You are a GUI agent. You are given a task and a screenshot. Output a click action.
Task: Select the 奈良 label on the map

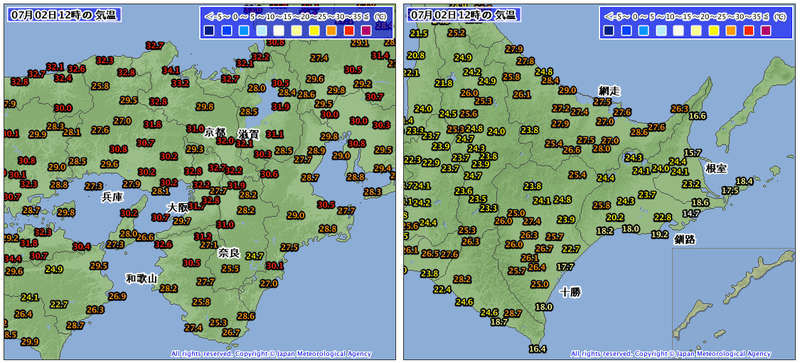(229, 253)
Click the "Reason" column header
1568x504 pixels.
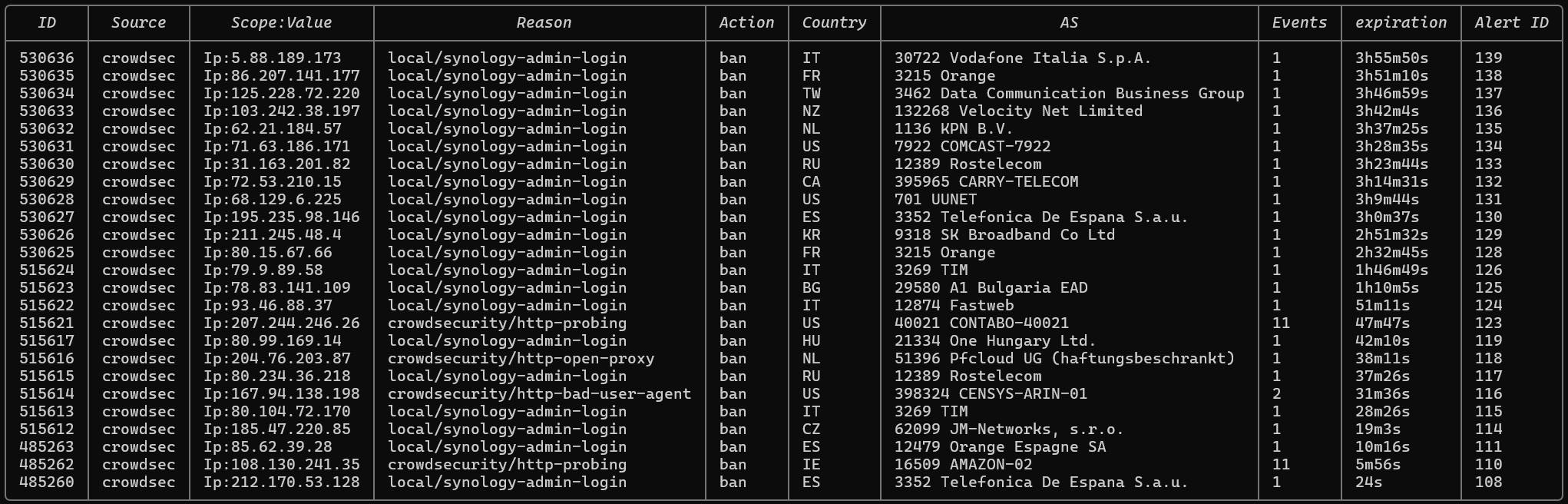544,23
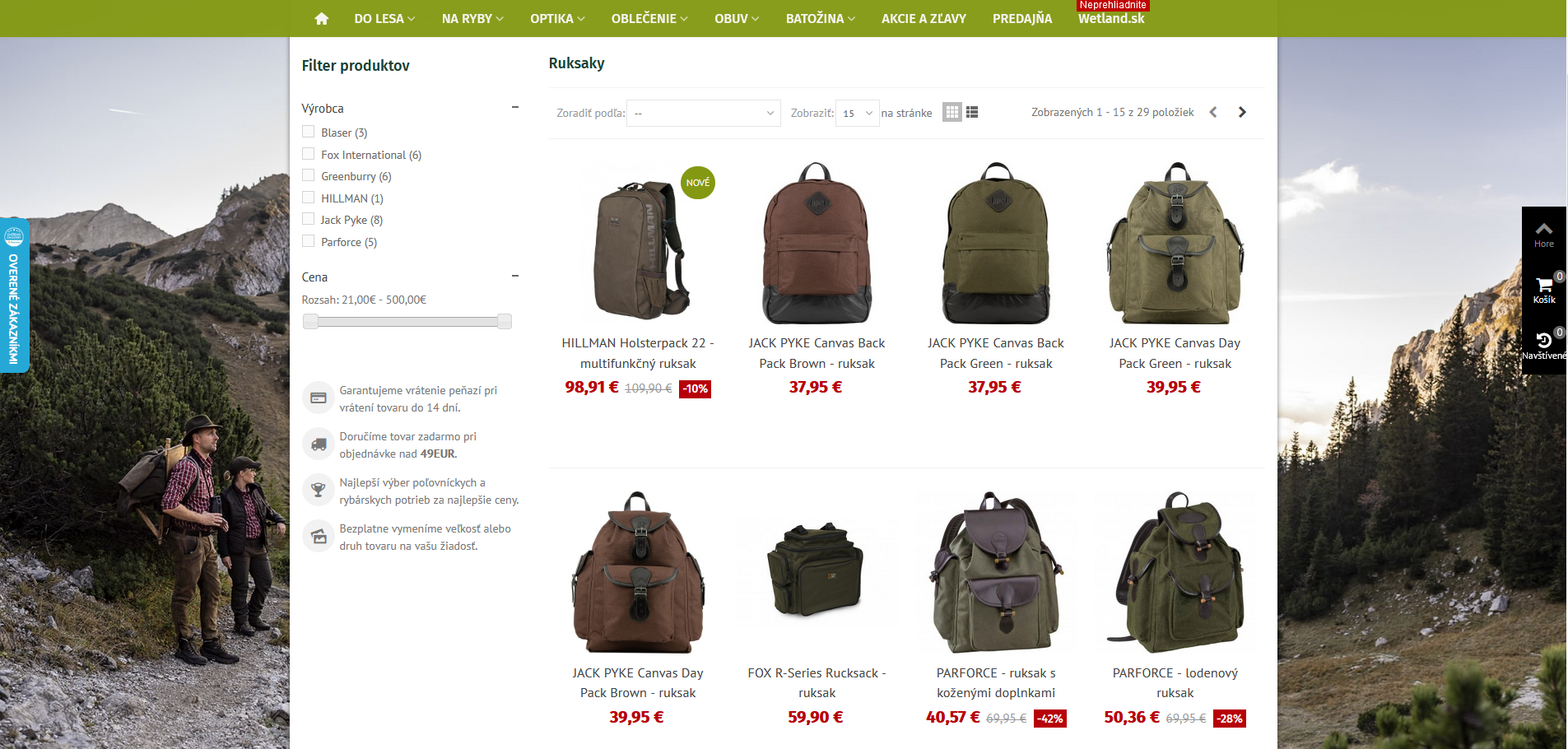Image resolution: width=1568 pixels, height=749 pixels.
Task: Jump back up with the Hore arrow
Action: pos(1544,234)
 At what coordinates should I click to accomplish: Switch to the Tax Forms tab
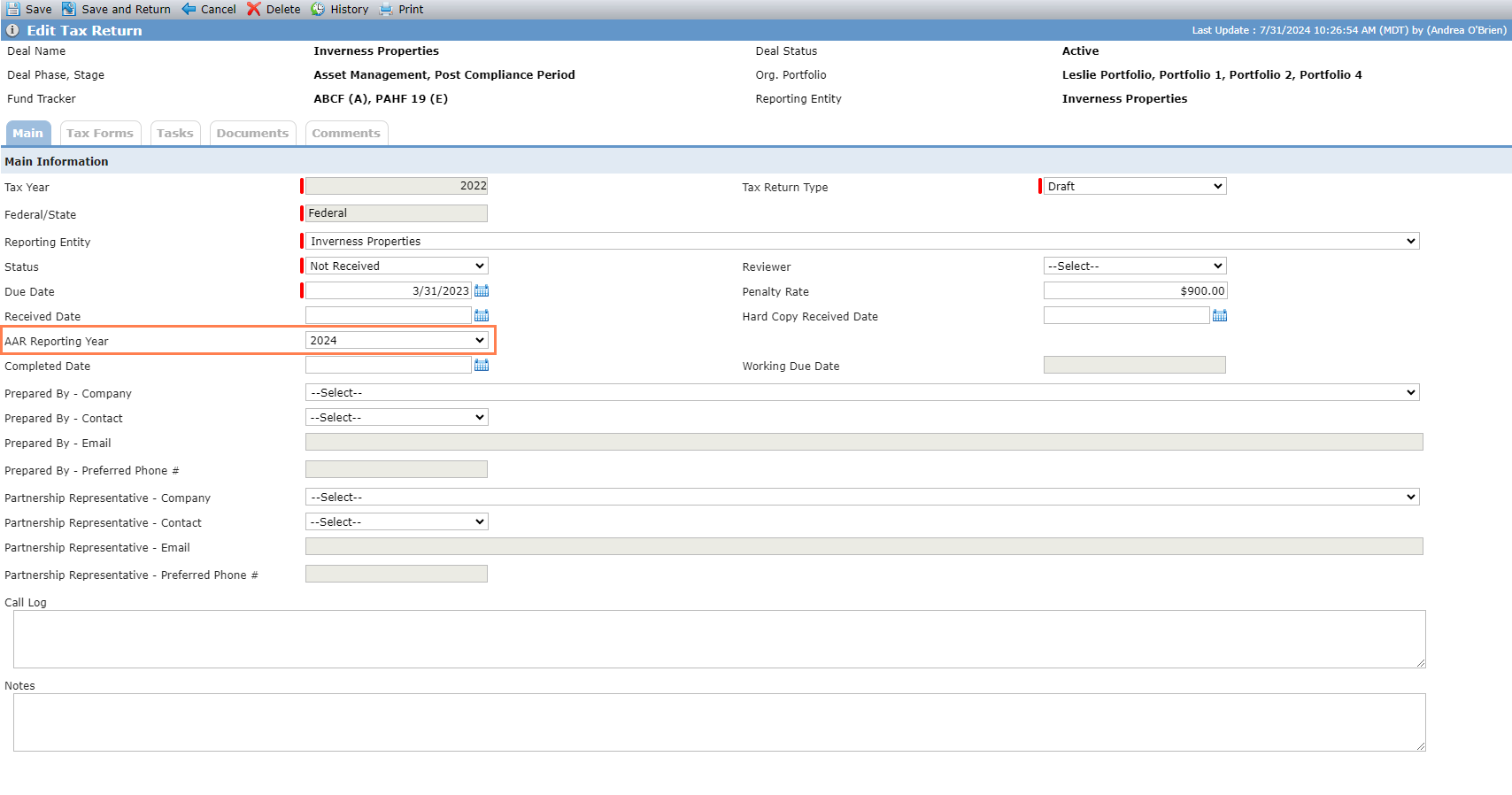(x=100, y=133)
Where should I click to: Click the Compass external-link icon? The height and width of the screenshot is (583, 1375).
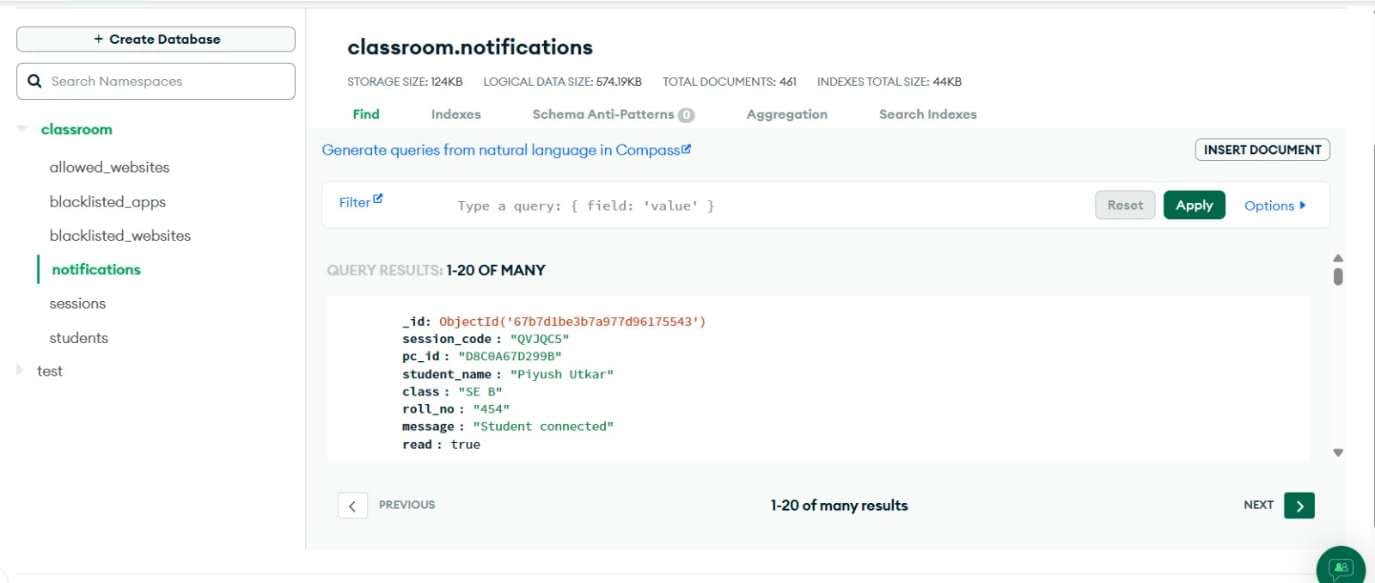coord(686,149)
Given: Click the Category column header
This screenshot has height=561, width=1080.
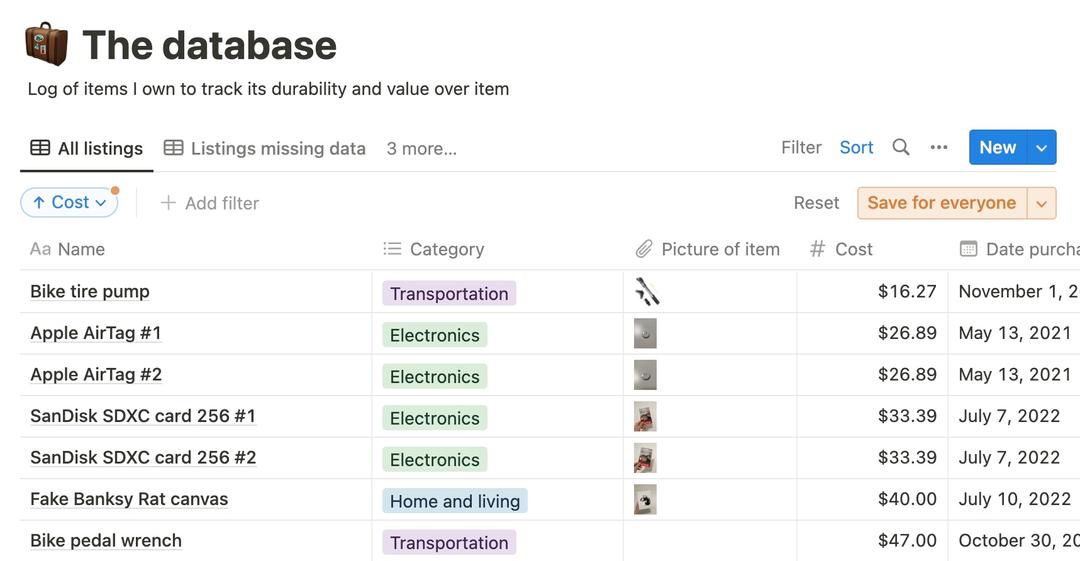Looking at the screenshot, I should (x=446, y=249).
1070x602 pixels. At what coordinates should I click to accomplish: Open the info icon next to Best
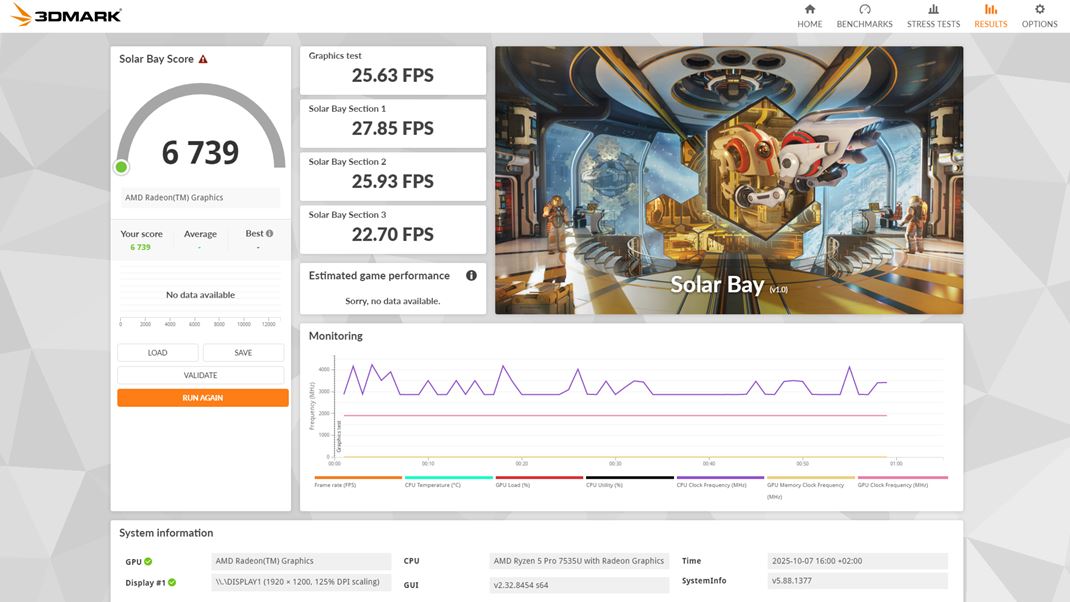(x=268, y=231)
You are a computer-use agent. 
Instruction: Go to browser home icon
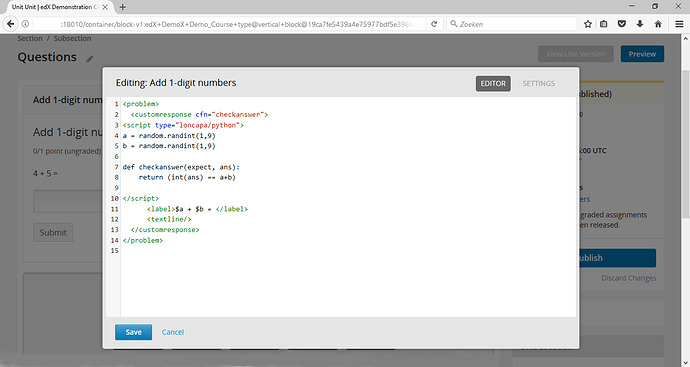[658, 24]
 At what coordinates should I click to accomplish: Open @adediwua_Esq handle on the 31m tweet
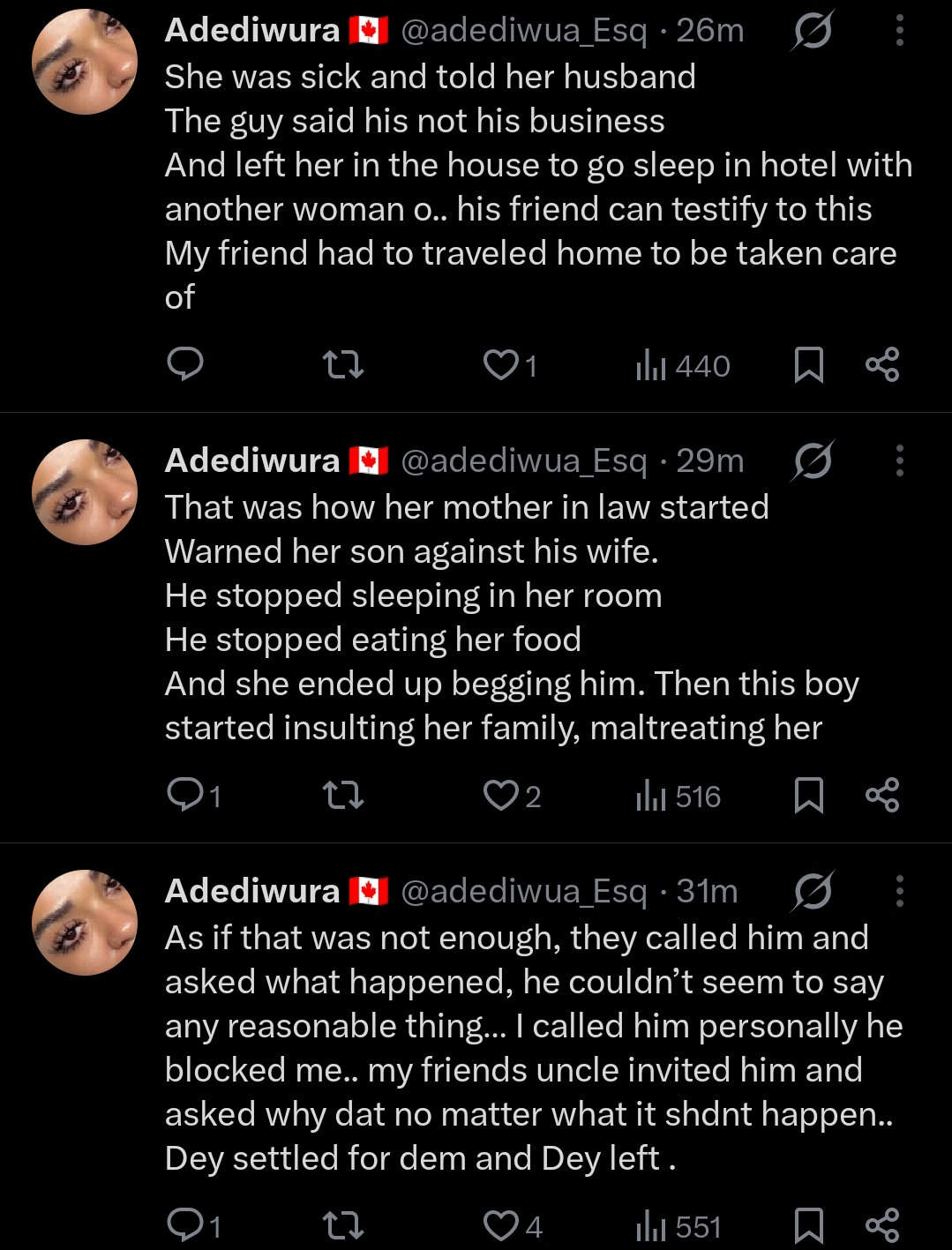pos(524,891)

_TASK DETAILS_.
Note every line in the material with "header" and copy it.

_ANSWER TO THIS EXERCISE_.
Click the "Reason" column header
Given: Click the Category column header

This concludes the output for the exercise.